These brave CO’s represent the best of America IMO and it is no surprise to me at least that the majority are from TEXAS! Thank God there is still a small remnant of people who cannot turn a blind eye to the atrocities being committed by ISIS against Christians and are not waiting until ISIS are on America’s front door steps before acting.
A motley crew of Texans, Iraq War veterans, evangelicals, and bored young men are battling to take down the caliphate.
By Adam Rawnsley
When a U.S. citizen going by the name “Abu Abdullah al-Amriki” blew himself up in a suicide attack in Baiji, Iraq, this month, he was the most recent example of a troubling trend: the roughly 200 Americans who have traveled or attempted to travel to Iraq and Syria to fight for the Islamic State.
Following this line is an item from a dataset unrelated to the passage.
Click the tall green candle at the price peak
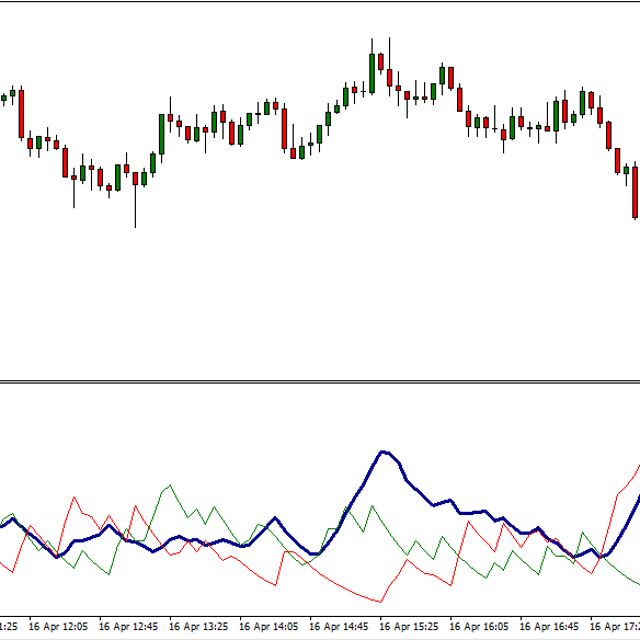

Not all of the foreigners have left for the region looking to fight for the Islamic State, however. Instead, growing numbers of Americans are heading there to fight against the extremists. The American fighters — mostly military veterans, with a strangely disproportionate share of Texans — are linking up with Kurdish groups and Christian militias in the region to battle the Islamic State militants who currently control broad swaths of Iraq and Afghanistan. A new report by the investigative website Bellingcat, released Wednesday, takes the first systematic look at these “other foreign fighters.”
The report finds that at least 108 Americans — including one woman — have made the journey to Iraq and Syria to take on the Islamic State, highlighting the global nature of the conflict and the relative ease of recruitment and travel to the battlefield. It’s a dangerous undertaking, and one American has already been killed in the fighting. Massachusetts resident Keith Broomfield, 36, died while fighting with a Kurdish militia in Syria earlier this year. Broomfield, who had no military experience, traveled to the war zone after aChristian religious awakening.
Nathan Patin, the author of the Bellingcat report, combed through social media posts and news accounts to compile the database. Although Patin was able to find information on the fighters using open sources, the report withholds the identities of those fighters who haven’t gone public in prior news accounts and does not include personally identifying information or information that could lead to their location on the battlefield, out of concern for their safety and that of their families.